# Extracting all transactions data from all the credit card statements till date.

## Imports

In [1]:
import PyPDF2
import re
import pandas as pd
from pathlib import Path
from pandas import ExcelWriter


In [2]:
# PDF password
password = "XXXXXXXX"

# regex used for Axis Bank Flipkart Credit Card. Might need little tweak for other cards
regex_dict = {
                "Total Payment Due":          (r"\d{1,2}\,\d{3}.\d{2}\s*[DC]r|\d+\.\d{2}\s*[DC]r?", 0),
                "Minimum Payment Due":        (r"\d{1,2}\,\d{3}.\d{2}\s*[DC]r|\d+\.\d{2}\s*[DC]r?", 1),
                "Statement Period":           (r"\d{2}\/\d{2}\/\d{4} - \d{2}\/\d{2}\/\d{4}", 0),
                "Payment Due Date":           (r"\d{2}\/\d{2}\/\d{4}", 2),
                "Statement Generation Date":  (r"\d{2}\/\d{2}\/\d{4}", 3),
                "Credit Card Number":         (r"\d{6}\*{6}\d{4}", 0),
                "Credit Limit":               (r"\d{1,2}\,\d{3}.\d{2}|\d+\.\d{2}?", 2),
                "Available Credit Limit":     (r"\d{1,2}\,\d{3}.\d{2}|\d+\.\d{2}?", 3),
                "Available Cash Limit":       (r"\d{1,2}\,\d{3}.\d{2}|\d+\.\d{2}?", 4),
                "Previous Balance":           (r"\d{1,2}\,\d{3}.\d{2}|\d+\.\d{2}?", 5),
                "Payments":                   (r"\d{1,2}\,\d{3}.\d{2}|\d+\.\d{2}?", 6),
                "Credits":                    (r"\d{1,2}\,\d{3}.\d{2}|\d+\.\d{2}?", 7),
                "Purchase":                   (r"\d{1,2}\,\d{3}.\d{2}|\d+\.\d{2}?", 8),
                "Cash Advance":               (r"\d{1,2}\,\d{3}.\d{2}|\d+\.\d{2}?", 9),
                "Other Debit&Charges":        (r"\d{1,2}\,\d{3}.\d{2}|\d+\.\d{2}?", 10),
                "=Total Payment Due":         (r"\d{1,2}\,\d{3}.\d{2}\s*[DC]r|\d+\.\d{2}\s*[DC]r?", 0),
            }

In [3]:
def extract_table(content):
    
    # New Data Frame
    df_tab = pd.DataFrame()

    # Dates for the transactions
    regex_stat_per = regex_dict['Payment Due Date'][0]
    matches = re.findall(regex_stat_per, content, re.MULTILINE)
    df_tab['DATE'] = matches[4:]
    df_tab.head()

    # Amount and Cashback 
    regex_stat_per = regex_dict['Total Payment Due'][0]
    matches = re.findall(regex_stat_per, content, re.MULTILINE)
    matches = matches[-(df_tab.shape[0]*2):]

    AMOUNT_list = []
    CASHBACK_list = []

    for i in range(0, (df_tab.shape[0]*2)):
        if i%2 == 0:
            AMOUNT_list.append(matches[i])
        else:
            CASHBACK_list.append(matches[i])

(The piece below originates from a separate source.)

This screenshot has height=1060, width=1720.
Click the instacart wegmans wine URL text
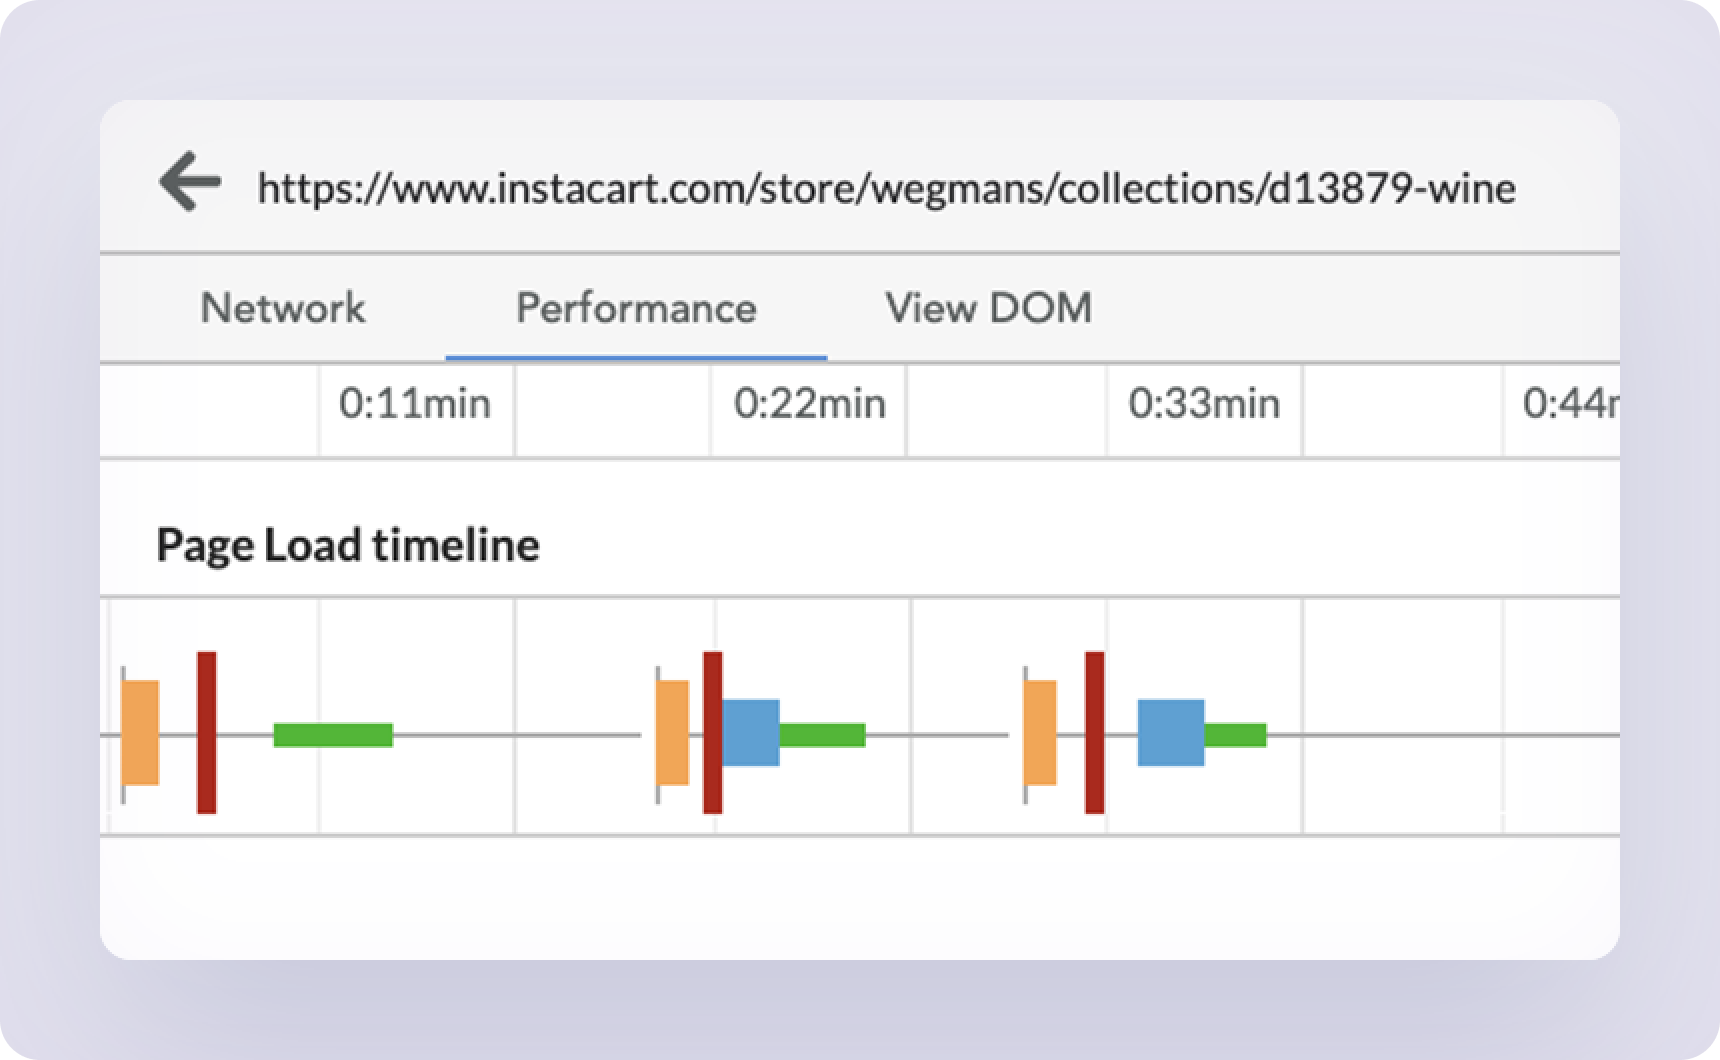(x=886, y=188)
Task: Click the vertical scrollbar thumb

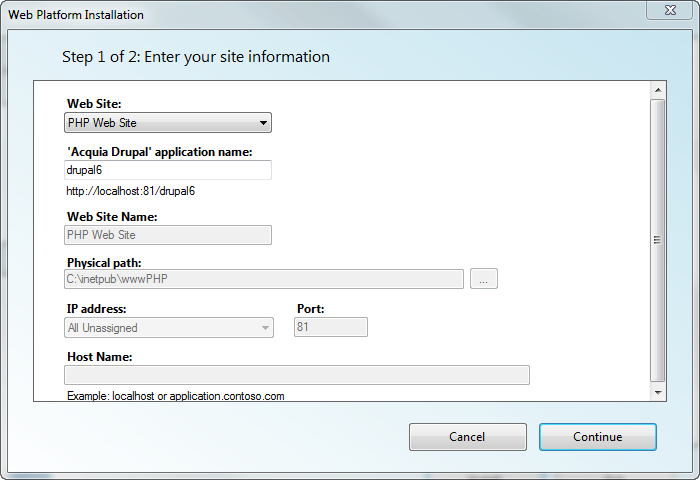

    df_tab['AMOUNT'] = AMOUNT_list
    df_tab['CASHBACK EARNED'] = CASHBACK_list
    df_tab.head()

    # Text Part in Table
    regex_stat_per = r'\n\d{2}\/\d{2}\/\d{4}\s(\w.*?\s\s*)?[\d]+'
    matches = re.findall(regex_stat_per, content, re.MULTILINE)

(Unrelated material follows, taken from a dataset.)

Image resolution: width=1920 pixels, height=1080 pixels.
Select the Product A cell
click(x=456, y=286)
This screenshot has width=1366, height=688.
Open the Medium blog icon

    df_tab['TRANSACTION DETAILS'] = matches
    
    return df_tab

## Header Info

In [2]:

all_credit_header = []

# iterating all the files with pdf extension in current folder(".")
for path in Path(".").glob("*.pdf"):
    
    pdf = open(path, 'rb')
    pdf = PyPDF2.PdfFileReader(pdf)
    pdf.decrypt(password=password)

    # Adding all pages content
    content = ''
    for i in range(0, pdf.getNumPages()): 
        content += pdf.getPage(i).extractText()
        content += '\n'

    content = content[:-1]
    
    # getting value for each field from content using regex
    header_list = []
    for key, val in regex_dict.items():
        matches = re.findall(val[0], content, re.MULTILINE)
        header_list.append(matches[val[1]])
        # print(key, "-------------------------->", matches[val[1]])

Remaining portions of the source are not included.